I sindacati sottoporranno alla Fornero anche la questione dei ricongiungimenti onerosi. Ovvero: chi, nel corso della propria vita lavorativa avesse afferito a due o più casse previdenziali, al momento di andare in pensione si troverebbe a unificare i contributi sotto un’unica insegna. Tale operazione può arrivare, in certi casi, a costare fino a 100mila euro, secondo alcune stime anche fino a 200mila. «Le cifre, effettivamente, sono queste. Noi chiederemo, semplicemente, che siano salvaguardati i diritti delle persone. Non ci dovrà essere, specie e parità di retribuzione, nessun aggravio ingiustificato. Né, ovviamente, alcune privilegio». I costi aggiuntivi, oltretutto, sono frutto di un banale errore in sede legislativa. «Furono gli stessi relatori del provvedimento ad ammetterlo».
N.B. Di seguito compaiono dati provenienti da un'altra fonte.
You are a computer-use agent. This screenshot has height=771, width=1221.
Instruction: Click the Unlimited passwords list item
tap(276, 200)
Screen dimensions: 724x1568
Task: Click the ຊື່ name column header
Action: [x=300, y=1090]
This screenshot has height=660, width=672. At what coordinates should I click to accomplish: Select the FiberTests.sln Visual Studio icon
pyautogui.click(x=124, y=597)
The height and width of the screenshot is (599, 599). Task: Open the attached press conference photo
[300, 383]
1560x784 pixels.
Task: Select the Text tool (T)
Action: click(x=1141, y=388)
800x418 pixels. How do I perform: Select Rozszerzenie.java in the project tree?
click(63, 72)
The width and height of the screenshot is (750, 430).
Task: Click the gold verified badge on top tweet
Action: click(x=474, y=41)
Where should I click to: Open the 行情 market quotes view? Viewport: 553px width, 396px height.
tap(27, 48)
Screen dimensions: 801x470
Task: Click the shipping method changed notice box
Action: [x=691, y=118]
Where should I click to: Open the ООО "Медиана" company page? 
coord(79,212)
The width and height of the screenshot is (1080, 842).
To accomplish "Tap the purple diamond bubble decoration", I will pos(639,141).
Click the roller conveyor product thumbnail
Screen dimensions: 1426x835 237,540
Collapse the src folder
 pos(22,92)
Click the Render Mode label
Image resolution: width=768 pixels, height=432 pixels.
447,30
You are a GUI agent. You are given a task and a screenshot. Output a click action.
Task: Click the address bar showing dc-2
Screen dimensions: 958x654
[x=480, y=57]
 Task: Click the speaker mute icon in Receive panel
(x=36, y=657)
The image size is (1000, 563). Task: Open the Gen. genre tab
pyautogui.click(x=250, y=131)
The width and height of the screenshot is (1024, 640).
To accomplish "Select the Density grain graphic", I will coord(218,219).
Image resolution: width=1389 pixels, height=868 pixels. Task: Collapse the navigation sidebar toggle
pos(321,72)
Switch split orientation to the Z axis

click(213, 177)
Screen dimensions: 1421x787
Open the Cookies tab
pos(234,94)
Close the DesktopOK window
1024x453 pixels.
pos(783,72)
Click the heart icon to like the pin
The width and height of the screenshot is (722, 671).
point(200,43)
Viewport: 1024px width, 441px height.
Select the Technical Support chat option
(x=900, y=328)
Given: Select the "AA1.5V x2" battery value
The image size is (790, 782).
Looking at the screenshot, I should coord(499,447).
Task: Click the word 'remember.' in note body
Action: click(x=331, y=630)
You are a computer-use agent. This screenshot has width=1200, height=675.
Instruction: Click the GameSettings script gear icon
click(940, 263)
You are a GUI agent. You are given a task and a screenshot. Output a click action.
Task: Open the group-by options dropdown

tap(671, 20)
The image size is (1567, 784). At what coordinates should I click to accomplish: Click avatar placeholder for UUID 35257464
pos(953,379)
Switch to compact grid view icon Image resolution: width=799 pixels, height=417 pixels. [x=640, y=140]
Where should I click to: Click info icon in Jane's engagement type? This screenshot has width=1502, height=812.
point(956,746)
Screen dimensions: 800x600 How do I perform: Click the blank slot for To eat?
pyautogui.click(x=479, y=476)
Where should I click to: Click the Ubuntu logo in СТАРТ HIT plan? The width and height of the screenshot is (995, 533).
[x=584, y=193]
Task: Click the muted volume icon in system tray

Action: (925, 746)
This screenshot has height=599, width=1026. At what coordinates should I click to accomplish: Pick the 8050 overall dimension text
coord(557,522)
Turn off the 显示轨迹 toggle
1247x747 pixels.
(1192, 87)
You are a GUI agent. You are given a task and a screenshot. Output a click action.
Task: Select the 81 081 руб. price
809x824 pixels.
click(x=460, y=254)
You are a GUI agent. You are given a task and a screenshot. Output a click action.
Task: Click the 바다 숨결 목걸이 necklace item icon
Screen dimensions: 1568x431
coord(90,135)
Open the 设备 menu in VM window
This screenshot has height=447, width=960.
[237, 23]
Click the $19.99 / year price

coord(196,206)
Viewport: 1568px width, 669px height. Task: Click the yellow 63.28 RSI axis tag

Non porvi rimedio, a sua volta, è frutto di un atteggiamento scorretto da parte del governo. «Sarebbe auspicabile che su questi temi l’esecutivo si confrontasse realmente con le parti sociali, esperte in materia e in grado di fornire ausilio anche sul piano tecnico». La concertazione è vista come il male assoluto. «Eppure, lo stesso Ciampi ha di recente ricordato che, ai tempi in cui fu premier, era considerata un valore. Ma è invalso nel sentire comune l’idea infondata secondo cui essa preveda il diritto di veto». Le cose non stanno così. «Nessun diritto di veto. In ultima analisi, decidono sempre il governo e il Parlamento. Si tratta semplicemente di una condivisione dei problemi che, laddove è stata osservata, ha determinato sempre effetti benefici per le persone rappresentate ed ha evitato di incappare in grossolani errori».